Look below for the line holding "Screen dimensions: 1024x695" and the line holding "Open the Esther's". Repeat those two and everything between, exactly.

▸ **Entries supplied**
[Start of Attachment]
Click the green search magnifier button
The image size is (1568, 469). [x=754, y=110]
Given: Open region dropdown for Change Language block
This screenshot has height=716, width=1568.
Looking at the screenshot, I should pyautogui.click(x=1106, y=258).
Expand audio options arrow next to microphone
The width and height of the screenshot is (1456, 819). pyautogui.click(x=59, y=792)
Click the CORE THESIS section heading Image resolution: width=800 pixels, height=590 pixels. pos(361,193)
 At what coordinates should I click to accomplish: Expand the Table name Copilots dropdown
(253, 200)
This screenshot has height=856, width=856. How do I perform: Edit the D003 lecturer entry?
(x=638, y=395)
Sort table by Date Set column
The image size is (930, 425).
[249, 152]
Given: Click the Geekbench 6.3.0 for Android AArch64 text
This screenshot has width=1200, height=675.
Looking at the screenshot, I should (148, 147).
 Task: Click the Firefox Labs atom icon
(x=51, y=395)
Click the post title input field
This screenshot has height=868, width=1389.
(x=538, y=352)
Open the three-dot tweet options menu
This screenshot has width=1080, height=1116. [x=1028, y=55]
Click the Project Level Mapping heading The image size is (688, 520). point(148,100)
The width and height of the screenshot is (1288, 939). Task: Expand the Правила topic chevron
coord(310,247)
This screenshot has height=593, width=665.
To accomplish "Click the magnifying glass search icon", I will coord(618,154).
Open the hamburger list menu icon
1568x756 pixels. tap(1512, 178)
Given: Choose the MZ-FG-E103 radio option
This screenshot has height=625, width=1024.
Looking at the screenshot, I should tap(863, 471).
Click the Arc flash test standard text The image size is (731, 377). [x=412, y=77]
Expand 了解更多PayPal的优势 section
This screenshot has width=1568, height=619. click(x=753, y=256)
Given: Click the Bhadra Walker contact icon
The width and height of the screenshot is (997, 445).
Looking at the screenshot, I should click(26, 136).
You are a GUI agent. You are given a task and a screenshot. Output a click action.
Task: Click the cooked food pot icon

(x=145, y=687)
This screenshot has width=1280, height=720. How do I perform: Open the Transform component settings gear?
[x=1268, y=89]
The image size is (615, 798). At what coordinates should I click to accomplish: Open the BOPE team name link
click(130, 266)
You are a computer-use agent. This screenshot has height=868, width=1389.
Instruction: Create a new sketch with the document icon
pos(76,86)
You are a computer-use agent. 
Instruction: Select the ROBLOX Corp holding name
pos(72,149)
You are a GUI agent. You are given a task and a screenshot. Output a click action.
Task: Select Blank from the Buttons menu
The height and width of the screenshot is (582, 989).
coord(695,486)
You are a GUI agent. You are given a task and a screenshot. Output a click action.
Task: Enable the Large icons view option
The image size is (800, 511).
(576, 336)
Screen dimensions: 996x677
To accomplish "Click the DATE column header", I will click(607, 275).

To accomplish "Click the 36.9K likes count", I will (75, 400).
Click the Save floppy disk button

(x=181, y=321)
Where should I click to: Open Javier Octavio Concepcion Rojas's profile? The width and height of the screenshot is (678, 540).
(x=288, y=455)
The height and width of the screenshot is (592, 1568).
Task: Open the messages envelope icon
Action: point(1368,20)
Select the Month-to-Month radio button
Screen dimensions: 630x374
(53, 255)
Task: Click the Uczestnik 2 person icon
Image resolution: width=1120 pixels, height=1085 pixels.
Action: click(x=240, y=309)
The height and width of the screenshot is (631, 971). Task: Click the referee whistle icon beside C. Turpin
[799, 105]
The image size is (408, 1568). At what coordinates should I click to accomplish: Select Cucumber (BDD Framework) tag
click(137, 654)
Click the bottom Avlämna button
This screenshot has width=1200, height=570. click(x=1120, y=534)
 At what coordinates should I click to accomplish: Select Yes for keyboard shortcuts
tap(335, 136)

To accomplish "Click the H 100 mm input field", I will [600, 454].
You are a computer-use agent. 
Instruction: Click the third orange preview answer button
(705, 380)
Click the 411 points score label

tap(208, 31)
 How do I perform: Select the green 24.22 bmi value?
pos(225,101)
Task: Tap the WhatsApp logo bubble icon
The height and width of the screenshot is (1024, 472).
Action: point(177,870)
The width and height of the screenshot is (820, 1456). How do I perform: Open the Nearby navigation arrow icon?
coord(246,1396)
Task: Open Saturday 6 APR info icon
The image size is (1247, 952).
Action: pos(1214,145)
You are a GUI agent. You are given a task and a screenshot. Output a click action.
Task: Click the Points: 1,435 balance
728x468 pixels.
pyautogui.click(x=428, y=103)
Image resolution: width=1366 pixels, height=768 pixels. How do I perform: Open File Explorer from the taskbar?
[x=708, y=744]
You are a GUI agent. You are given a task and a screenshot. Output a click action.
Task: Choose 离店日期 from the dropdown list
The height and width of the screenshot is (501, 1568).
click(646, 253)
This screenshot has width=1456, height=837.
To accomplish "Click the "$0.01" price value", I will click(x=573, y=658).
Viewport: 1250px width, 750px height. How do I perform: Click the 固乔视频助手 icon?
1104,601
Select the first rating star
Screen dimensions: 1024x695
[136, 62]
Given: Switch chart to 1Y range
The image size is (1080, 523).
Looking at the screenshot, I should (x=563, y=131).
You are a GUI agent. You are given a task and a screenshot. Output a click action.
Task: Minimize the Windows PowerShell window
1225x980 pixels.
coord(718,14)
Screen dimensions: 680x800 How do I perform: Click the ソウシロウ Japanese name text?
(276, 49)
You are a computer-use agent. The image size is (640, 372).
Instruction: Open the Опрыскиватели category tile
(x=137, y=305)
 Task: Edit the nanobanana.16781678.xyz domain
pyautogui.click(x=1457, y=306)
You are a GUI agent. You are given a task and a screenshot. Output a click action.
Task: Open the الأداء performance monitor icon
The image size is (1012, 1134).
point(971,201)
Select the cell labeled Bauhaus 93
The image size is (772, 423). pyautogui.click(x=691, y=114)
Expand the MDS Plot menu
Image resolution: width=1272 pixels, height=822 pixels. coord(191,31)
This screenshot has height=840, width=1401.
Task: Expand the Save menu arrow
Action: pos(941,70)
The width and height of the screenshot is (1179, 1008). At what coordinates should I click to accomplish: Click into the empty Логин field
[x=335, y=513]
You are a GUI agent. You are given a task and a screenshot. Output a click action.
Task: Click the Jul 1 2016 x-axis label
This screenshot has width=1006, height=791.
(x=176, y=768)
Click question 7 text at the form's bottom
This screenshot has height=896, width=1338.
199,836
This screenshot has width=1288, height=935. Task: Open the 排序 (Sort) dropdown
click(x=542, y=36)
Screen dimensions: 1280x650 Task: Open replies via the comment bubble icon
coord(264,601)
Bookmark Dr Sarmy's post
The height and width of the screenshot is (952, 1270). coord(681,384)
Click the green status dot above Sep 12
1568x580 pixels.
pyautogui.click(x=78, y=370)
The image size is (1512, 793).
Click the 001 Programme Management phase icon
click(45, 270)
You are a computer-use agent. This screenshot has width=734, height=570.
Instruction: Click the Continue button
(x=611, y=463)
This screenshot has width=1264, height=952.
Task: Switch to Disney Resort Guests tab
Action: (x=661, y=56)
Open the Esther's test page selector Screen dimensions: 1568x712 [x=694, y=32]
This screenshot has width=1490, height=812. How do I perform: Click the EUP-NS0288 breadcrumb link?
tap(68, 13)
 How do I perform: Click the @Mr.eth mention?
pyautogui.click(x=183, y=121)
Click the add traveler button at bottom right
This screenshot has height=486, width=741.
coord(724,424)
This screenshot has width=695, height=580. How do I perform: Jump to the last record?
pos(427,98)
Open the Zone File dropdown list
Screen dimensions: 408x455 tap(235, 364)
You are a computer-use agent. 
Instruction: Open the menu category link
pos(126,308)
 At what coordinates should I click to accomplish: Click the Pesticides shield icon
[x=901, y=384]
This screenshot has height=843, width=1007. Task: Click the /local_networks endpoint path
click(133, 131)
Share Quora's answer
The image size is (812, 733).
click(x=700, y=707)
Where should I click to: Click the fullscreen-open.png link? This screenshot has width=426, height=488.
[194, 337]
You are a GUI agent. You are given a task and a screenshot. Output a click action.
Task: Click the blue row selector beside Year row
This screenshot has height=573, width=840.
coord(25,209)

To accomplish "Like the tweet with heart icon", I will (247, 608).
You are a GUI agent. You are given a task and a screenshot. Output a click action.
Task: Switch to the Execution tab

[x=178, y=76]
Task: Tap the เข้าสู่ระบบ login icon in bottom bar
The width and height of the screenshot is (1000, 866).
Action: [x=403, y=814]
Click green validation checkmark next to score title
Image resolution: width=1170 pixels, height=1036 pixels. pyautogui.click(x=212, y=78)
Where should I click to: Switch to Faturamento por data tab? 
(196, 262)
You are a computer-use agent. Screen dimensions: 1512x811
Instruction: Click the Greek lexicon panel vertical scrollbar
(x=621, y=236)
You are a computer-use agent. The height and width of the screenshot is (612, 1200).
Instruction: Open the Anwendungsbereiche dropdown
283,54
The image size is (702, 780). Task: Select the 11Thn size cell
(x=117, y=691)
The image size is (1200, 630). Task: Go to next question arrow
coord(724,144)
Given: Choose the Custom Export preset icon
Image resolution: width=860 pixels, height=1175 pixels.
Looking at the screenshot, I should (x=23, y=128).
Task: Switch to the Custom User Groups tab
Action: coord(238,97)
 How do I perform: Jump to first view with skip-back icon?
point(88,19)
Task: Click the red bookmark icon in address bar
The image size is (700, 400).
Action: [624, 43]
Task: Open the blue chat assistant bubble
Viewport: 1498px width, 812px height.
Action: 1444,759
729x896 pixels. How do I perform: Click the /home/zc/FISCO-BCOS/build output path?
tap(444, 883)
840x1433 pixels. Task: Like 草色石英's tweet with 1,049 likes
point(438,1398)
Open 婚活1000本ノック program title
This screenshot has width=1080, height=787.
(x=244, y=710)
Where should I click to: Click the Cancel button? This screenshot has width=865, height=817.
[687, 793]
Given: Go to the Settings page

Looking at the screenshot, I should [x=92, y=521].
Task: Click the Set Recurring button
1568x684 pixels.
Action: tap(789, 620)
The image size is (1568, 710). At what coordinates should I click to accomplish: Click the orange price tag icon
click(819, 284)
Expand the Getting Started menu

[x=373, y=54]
[End of Attachment]
▸ **Output for this exercise**
Screen dimensions: 1024x695
[136, 62]
Given: Switch chart to 1Y range
The image size is (1080, 523).
Looking at the screenshot, I should (x=563, y=131).
You are a GUI agent. You are given a task and a screenshot. Output a click action.
Task: Minimize the Windows PowerShell window
1225x980 pixels.
coord(718,14)
Screen dimensions: 680x800 How do I perform: Click the ソウシロウ Japanese name text?
(276, 49)
You are a computer-use agent. The image size is (640, 372).
Instruction: Open the Опрыскиватели category tile
(x=137, y=305)
 Task: Edit the nanobanana.16781678.xyz domain
pyautogui.click(x=1457, y=306)
You are a GUI agent. You are given a task and a screenshot. Output a click action.
Task: Open the الأداء performance monitor icon
The image size is (1012, 1134).
point(971,201)
Select the cell labeled Bauhaus 93
The image size is (772, 423). pyautogui.click(x=691, y=114)
Expand the MDS Plot menu
Image resolution: width=1272 pixels, height=822 pixels. coord(191,31)
This screenshot has height=840, width=1401.
Task: Expand the Save menu arrow
Action: pos(941,70)
The width and height of the screenshot is (1179, 1008). At what coordinates should I click to accomplish: Click into the empty Логин field
[x=335, y=513]
You are a GUI agent. You are given a task and a screenshot. Output a click action.
Task: Click the Jul 1 2016 x-axis label
This screenshot has width=1006, height=791.
(x=176, y=768)
Click question 7 text at the form's bottom
This screenshot has height=896, width=1338.
199,836
This screenshot has width=1288, height=935. Task: Open the 排序 (Sort) dropdown
click(x=542, y=36)
Screen dimensions: 1280x650 Task: Open replies via the comment bubble icon
coord(264,601)
Bookmark Dr Sarmy's post
The height and width of the screenshot is (952, 1270). coord(681,384)
Click the green status dot above Sep 12
1568x580 pixels.
pyautogui.click(x=78, y=370)
The image size is (1512, 793).
Click the 001 Programme Management phase icon
click(45, 270)
You are a computer-use agent. This screenshot has width=734, height=570.
Instruction: Click the Continue button
(x=611, y=463)
This screenshot has width=1264, height=952.
Task: Switch to Disney Resort Guests tab
Action: (x=661, y=56)
Open the Esther's test page selector Screen dimensions: 1568x712 [x=694, y=32]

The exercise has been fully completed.